The fear of missing out was and still is, a big part of my life, and it is constantly taunting me.
Ever since I started using social media, my FOMO has gotten worse. I have this need to be caught up on any and all news or events. Whether it be the latest celebrity drama or some fleeting online inside joke, I feel like I have to know it.
Being up to date with trends and news gives me the feeling of being more connected to the world. When I know more about what’s happening online, I feel less excluded from our generation and its trends.
But in reality, my incessant need to be on social media is the exact thing that disconnects me from the world around me. Rather than asking about someone’s day, or how their last class was, most of my conversation starters are things related to the new information I’d recently encountered online. Things like “Have you seen that one TikTok where…” or “Did you see Kanye’s Instagram posts?” are questions I frequently ask to seem informed and trendy and be connected, as it’s the only way I feel that I can.
As much as I want to spend less time on social media in order to focus on myself and my more important priorities, these self-improving feelings are blocked out.

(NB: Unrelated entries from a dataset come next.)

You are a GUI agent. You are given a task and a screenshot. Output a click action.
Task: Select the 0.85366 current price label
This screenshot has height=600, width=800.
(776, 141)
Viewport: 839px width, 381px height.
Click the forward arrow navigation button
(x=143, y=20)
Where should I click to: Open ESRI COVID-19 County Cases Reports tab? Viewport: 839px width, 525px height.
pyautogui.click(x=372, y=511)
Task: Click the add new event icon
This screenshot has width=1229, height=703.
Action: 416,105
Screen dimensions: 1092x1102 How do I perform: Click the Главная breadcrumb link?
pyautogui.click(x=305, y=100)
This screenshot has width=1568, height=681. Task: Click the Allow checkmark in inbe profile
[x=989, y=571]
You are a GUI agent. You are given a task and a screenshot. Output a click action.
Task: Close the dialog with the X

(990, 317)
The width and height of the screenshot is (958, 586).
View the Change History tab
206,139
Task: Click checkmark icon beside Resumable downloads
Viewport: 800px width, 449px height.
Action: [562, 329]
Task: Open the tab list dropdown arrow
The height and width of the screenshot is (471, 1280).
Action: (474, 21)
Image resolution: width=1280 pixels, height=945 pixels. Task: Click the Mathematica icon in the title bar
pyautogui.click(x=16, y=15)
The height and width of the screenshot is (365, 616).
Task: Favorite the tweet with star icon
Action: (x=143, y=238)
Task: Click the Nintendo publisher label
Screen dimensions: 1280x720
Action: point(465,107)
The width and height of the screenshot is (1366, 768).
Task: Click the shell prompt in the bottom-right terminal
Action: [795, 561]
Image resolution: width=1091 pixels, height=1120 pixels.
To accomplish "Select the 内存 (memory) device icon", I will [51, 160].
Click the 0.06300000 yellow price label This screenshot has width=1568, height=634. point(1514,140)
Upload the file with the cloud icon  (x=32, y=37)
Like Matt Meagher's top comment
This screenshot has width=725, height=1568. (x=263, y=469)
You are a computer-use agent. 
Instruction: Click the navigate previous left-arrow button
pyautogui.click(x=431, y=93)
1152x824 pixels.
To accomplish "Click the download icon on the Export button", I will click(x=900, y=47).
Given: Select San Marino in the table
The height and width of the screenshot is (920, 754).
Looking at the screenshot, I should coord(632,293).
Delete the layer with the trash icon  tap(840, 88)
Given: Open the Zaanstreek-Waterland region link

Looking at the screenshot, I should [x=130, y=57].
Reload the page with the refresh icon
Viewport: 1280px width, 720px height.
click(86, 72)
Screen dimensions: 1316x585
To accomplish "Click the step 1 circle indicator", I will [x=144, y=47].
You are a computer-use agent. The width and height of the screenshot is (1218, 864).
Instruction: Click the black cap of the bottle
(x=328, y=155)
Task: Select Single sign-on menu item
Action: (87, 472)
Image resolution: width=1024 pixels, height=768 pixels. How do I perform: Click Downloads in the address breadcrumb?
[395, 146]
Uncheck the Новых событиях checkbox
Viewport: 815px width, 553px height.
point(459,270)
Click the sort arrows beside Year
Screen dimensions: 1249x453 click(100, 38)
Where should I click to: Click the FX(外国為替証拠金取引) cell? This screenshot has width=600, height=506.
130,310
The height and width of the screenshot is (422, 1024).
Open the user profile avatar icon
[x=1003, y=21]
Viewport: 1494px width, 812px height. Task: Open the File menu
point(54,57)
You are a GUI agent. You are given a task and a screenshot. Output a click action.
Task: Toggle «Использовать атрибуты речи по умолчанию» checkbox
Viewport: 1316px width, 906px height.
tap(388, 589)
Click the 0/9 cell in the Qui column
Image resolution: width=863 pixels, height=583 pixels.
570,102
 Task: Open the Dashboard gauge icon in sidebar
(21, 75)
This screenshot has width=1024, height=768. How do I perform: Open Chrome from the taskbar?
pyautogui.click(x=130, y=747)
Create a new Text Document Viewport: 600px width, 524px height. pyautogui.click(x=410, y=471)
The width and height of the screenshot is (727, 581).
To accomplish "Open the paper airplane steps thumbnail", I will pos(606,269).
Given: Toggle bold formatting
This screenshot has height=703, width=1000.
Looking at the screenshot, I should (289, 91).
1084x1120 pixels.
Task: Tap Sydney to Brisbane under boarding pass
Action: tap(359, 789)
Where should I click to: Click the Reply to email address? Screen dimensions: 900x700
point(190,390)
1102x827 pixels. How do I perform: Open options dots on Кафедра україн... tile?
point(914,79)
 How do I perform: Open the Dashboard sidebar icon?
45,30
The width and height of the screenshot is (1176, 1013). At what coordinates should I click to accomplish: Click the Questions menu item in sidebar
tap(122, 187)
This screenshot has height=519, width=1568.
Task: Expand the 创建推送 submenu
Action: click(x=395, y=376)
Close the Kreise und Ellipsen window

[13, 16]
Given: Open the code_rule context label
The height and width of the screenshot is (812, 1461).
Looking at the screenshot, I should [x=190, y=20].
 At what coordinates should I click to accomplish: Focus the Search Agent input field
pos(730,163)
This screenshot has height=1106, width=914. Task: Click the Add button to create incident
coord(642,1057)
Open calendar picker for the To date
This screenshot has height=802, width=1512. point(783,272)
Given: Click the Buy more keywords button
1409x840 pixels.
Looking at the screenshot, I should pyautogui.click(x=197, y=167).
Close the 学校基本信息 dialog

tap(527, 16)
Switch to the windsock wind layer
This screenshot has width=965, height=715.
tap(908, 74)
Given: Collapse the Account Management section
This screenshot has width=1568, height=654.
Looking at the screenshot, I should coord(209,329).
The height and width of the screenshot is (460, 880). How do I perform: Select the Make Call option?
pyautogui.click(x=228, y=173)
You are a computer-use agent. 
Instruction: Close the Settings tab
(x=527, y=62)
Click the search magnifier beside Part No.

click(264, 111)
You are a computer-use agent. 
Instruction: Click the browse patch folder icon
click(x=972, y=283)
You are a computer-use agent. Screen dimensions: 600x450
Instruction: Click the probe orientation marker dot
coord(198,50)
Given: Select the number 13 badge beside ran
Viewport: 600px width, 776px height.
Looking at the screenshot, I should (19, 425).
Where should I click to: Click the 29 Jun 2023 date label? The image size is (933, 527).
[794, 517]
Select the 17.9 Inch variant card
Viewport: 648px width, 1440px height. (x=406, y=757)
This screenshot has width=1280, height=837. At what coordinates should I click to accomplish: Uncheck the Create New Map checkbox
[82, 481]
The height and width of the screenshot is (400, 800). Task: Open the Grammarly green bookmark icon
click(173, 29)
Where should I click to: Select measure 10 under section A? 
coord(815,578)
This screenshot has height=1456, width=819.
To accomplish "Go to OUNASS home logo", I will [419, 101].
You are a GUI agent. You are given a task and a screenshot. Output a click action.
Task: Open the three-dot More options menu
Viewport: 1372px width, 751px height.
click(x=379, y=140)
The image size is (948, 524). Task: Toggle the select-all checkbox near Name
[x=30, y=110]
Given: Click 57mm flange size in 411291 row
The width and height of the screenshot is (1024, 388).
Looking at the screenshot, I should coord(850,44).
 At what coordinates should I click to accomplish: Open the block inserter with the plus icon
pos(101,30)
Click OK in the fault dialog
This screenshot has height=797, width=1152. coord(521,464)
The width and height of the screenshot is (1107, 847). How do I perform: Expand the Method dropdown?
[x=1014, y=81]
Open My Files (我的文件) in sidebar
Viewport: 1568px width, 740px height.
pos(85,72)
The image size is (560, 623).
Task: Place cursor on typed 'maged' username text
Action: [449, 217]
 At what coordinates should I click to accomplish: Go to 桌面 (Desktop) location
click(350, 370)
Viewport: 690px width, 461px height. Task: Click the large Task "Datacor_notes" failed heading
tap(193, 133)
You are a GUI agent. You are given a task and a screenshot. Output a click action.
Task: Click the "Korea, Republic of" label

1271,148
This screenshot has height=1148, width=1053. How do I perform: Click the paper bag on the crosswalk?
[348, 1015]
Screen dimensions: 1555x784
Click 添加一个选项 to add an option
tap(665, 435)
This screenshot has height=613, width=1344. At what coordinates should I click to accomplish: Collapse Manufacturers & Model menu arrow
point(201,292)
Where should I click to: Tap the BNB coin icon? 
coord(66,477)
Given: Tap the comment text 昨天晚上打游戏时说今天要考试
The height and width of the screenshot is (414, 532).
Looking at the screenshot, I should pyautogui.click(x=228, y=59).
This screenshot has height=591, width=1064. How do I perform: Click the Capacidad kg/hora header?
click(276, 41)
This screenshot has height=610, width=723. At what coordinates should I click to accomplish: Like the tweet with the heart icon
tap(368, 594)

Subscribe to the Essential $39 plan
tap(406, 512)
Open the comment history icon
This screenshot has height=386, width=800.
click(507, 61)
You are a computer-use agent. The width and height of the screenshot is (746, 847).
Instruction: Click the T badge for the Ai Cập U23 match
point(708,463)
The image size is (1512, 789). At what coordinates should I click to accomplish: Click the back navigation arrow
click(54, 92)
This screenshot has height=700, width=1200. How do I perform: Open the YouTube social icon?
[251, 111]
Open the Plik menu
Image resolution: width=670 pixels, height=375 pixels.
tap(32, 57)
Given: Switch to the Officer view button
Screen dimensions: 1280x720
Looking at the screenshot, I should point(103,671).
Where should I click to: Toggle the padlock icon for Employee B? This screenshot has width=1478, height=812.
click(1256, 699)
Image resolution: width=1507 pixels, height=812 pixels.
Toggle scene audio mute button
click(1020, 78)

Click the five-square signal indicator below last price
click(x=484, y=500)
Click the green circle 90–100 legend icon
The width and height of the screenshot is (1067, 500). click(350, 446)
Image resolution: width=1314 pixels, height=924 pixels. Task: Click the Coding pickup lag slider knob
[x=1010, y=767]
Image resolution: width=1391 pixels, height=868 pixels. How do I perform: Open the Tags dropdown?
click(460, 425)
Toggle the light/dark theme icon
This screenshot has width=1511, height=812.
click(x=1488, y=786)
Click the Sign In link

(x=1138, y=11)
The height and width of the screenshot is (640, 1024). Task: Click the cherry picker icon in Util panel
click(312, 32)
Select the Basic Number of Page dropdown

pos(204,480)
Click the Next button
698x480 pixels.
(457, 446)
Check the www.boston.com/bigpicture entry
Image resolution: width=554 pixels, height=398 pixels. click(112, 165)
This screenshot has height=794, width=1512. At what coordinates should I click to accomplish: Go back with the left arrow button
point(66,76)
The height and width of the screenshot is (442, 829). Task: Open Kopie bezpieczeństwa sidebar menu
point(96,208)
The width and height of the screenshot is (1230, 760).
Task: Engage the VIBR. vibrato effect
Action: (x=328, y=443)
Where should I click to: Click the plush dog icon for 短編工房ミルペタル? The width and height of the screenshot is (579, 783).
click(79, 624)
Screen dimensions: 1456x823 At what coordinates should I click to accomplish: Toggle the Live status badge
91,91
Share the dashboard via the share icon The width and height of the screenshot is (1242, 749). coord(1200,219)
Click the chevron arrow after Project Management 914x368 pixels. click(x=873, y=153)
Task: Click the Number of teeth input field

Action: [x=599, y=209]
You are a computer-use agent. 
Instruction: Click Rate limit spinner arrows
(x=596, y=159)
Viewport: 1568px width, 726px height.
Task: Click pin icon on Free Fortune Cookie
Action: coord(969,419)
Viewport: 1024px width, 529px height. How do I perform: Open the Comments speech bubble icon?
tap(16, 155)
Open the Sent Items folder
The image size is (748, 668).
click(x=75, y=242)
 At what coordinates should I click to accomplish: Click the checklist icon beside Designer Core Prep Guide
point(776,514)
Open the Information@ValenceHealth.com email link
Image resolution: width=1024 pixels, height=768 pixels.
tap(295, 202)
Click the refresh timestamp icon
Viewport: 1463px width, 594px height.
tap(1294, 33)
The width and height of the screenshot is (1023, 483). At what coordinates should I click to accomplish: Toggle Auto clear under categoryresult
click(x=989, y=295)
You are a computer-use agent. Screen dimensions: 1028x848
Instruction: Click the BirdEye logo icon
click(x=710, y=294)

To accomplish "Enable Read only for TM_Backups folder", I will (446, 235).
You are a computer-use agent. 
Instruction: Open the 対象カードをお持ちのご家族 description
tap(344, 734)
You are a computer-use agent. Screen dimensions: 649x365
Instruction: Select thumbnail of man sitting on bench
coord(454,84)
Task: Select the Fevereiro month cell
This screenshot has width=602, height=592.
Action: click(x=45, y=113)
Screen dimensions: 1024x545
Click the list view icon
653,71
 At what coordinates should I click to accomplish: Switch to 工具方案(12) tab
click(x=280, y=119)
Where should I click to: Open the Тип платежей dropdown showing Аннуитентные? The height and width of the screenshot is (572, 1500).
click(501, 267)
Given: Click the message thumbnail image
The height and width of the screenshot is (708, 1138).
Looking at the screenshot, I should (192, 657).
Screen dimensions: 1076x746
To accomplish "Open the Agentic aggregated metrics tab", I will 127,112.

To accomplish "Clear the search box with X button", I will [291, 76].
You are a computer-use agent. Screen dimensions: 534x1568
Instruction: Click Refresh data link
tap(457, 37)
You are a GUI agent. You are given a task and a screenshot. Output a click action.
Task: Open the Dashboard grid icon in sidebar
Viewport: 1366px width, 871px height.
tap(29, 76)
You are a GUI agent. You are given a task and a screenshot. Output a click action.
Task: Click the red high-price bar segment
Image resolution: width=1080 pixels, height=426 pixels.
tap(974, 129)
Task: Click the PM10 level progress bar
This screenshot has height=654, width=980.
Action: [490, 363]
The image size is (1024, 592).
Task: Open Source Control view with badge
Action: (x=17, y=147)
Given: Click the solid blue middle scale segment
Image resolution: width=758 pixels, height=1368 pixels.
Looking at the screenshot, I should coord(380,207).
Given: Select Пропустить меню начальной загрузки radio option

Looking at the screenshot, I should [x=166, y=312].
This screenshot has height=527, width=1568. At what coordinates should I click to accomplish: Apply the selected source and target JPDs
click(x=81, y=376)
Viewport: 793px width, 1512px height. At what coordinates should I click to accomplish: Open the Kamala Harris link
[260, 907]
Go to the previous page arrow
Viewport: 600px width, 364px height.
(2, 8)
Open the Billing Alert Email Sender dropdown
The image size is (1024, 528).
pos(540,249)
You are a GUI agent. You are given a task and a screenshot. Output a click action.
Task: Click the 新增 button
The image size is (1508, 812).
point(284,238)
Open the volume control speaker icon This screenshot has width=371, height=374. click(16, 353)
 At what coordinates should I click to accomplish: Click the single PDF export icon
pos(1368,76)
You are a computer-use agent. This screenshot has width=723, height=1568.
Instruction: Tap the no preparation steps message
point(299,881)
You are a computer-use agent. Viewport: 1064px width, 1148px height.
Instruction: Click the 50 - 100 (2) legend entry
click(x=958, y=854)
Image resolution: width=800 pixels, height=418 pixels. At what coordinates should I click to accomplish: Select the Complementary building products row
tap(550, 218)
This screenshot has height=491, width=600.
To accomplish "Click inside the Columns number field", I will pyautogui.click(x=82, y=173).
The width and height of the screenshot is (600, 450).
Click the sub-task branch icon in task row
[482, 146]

Because most of my identity is based on participation in social media trends, I can’t hang out with friends or family without recalling a recent Tik Tok trend or a funny Instagram post that I wanted to do or show
The fear of missing out and not knowing anything is constantly at the center of my life, and I fear that I won’t be able to do anything without needing to pick up my phone every five seconds to check the content and look at my notifications.
What I have come to realize is that life is draining when I am continuously scrolling and swiping on apps to be aware of the things going on in the world in place of actually experiencing life. I need to be saved from my FOMO. I’m tired of being someone who constantly opens my phone when bored to just scroll for hours on social media instead of doing something more productive.